Photo illustration: Shoshana Gordon/Axios. Photos: Lawrence Jackson/Executive Office of the President, Alex Wong/Getty Images

An immediate imperative for President Biden's 2024 campaign is reversing Democrats' sliding support among Latino voters, Axios' Sophia Cai reports.

  • Why it matters: For a decade, Democrats have been losing ground to Republicans among Latinos β€” the nation's youngest and fastest-growing demographic, with millions more expected to be new voters in 2024.

🧠 Context GOP support among Latinos β€” a complex electorate that's more than 14% of eligible U.S. voters β€” has increased by about 10 points since 2018. In the 2022 midterms, Republican congressional candidates won about 39% of Latinos' votes.

  • Some recent polls have illustrated Biden's challenge: His favorable ratings among Hispanics have been in the 40s and low 50s much of this year β€” higher than potential GOP challenger Donald Trump, but not what Biden needs.

πŸ’‘ The plan: As they did in 2022, Democrats will focus particularly on growing Latino populations in Arizona, Nevada and Pennsylvania.
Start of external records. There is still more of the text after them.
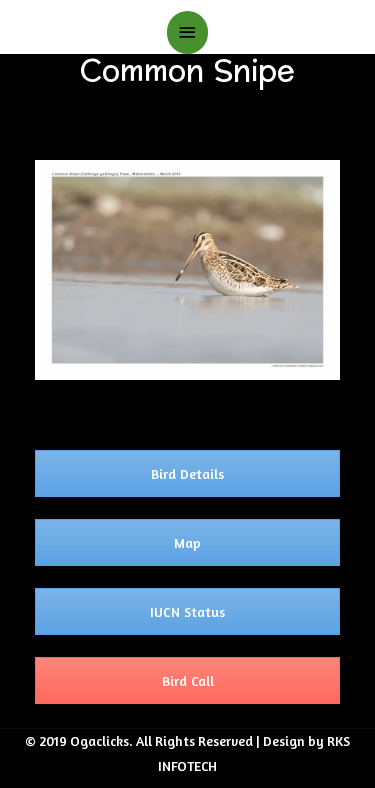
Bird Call (188, 680)
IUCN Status (187, 611)
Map (187, 542)
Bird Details (187, 473)
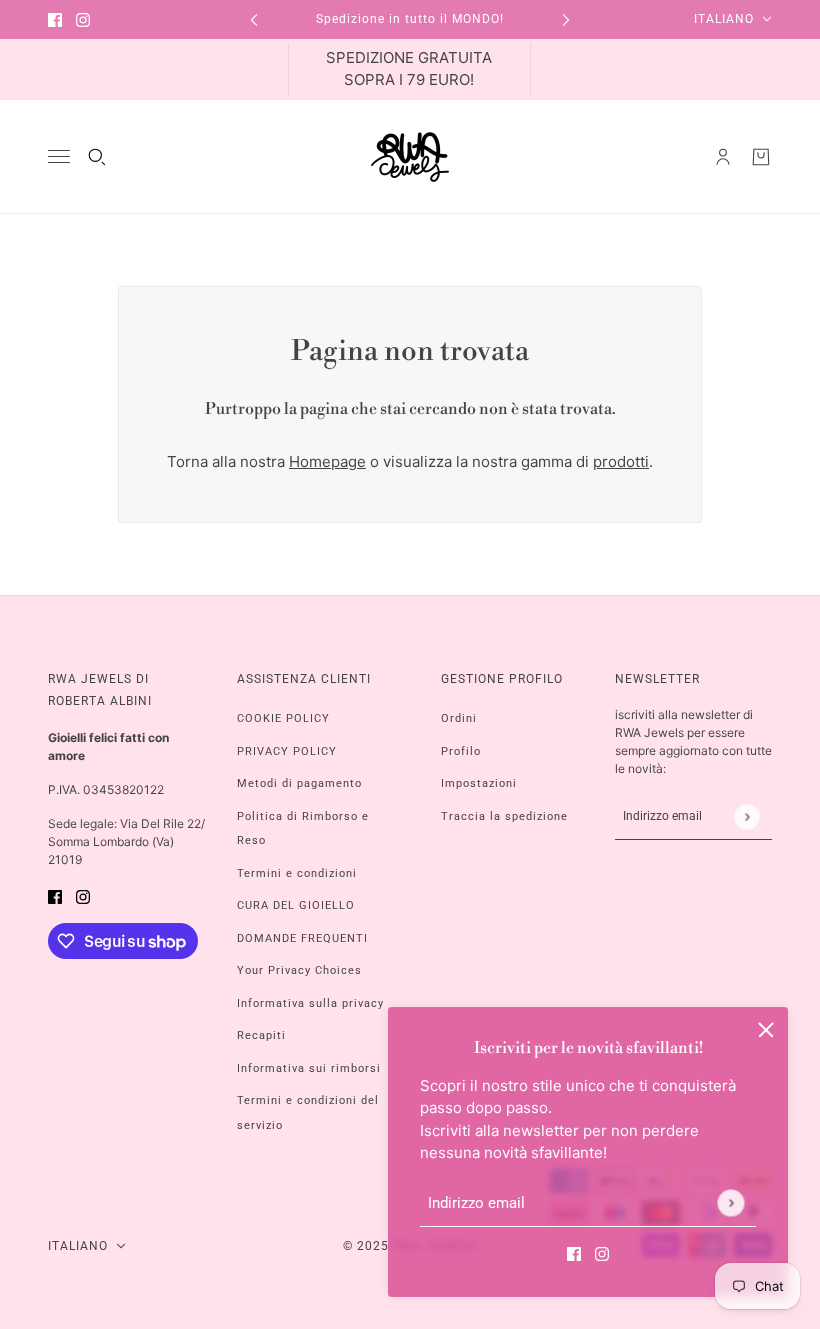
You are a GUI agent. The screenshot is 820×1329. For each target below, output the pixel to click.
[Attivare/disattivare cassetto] (59, 156)
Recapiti (261, 1035)
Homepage (327, 461)
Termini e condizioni (297, 873)
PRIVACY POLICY (287, 751)
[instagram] (83, 19)
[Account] (723, 157)
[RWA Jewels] (410, 157)
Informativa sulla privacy (310, 1003)
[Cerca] (97, 157)
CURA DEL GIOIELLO (296, 905)
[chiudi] (766, 1029)
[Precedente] (254, 19)
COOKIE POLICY (283, 718)
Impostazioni (479, 783)
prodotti (621, 461)
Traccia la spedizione (504, 816)
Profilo (461, 751)
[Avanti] (566, 19)
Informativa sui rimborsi (309, 1068)
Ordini (459, 718)
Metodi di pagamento (299, 783)
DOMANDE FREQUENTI (302, 938)
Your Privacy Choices (299, 970)
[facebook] (55, 19)
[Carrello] (761, 157)
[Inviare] (730, 1202)
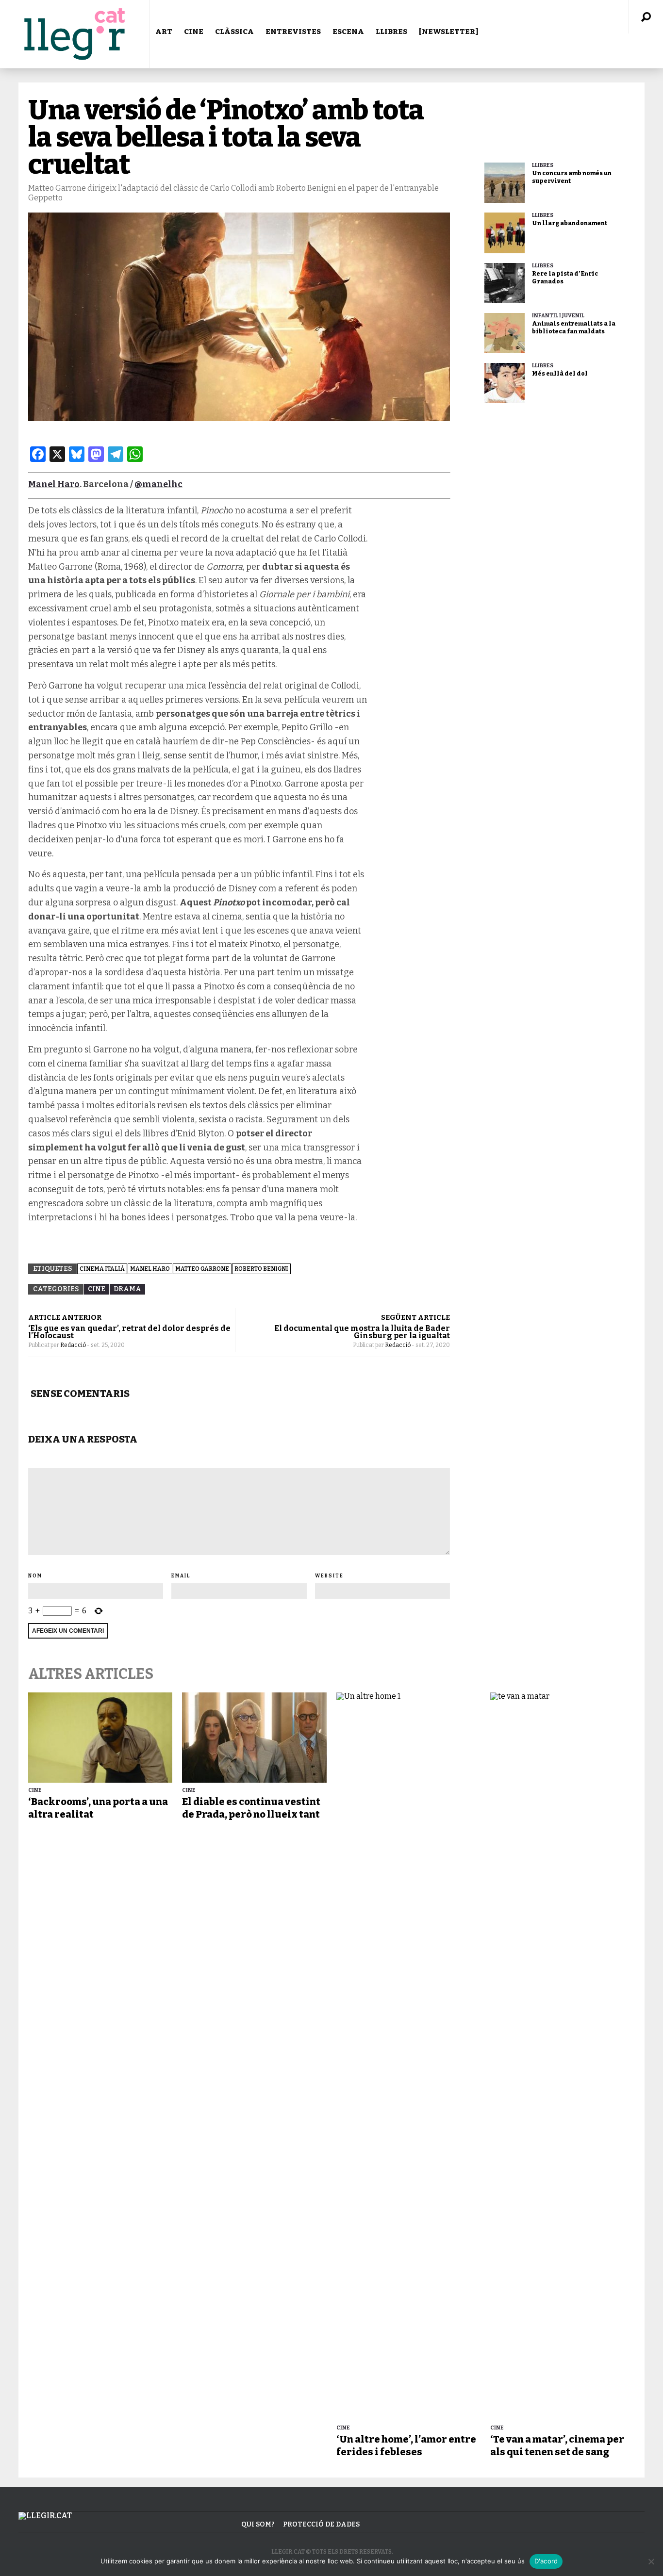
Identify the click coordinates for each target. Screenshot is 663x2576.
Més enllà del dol (560, 373)
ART (163, 31)
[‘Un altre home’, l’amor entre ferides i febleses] (408, 2056)
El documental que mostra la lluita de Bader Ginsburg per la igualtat (362, 1332)
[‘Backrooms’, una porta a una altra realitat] (100, 1737)
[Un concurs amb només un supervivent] (504, 183)
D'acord (546, 2561)
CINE (193, 31)
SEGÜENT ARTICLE (415, 1317)
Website (329, 1576)
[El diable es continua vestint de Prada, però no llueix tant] (254, 1737)
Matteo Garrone (202, 1268)
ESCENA (348, 31)
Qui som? (258, 2524)
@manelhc (158, 484)
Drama (127, 1289)
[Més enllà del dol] (504, 383)
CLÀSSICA (234, 31)
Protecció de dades (321, 2524)
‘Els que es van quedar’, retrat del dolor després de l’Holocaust (129, 1332)
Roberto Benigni (261, 1268)
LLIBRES (391, 31)
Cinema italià (102, 1268)
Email (181, 1576)
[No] (651, 2561)
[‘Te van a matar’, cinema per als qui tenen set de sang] (562, 2056)
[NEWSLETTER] (449, 31)
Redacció (73, 1345)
Georgia and North Carolina also are targets.

  • The DNC plans to spend seven figures on bilingual ads narrated by speakers with different Spanish accents.
  • The DNC will host campaign boot camps for bilingual staffers from across the country.
  • Biden's campaign also will include at least eight groups targeting various Latin nationalities, including Cubanos con Biden, Venezolanos con Biden, and Colombianos con Biden.

Biden's team signaled a focus on Latino voters by picking the granddaughter of Mexican American labor leader Cesar Chavez β€” Julie Chavez Rodriguez β€” to lead his re-election campaign.

  • Her appointment was a milestone β€” but also drew attention to Democrats' need to go beyond symbolic gestures to activate Latino voters.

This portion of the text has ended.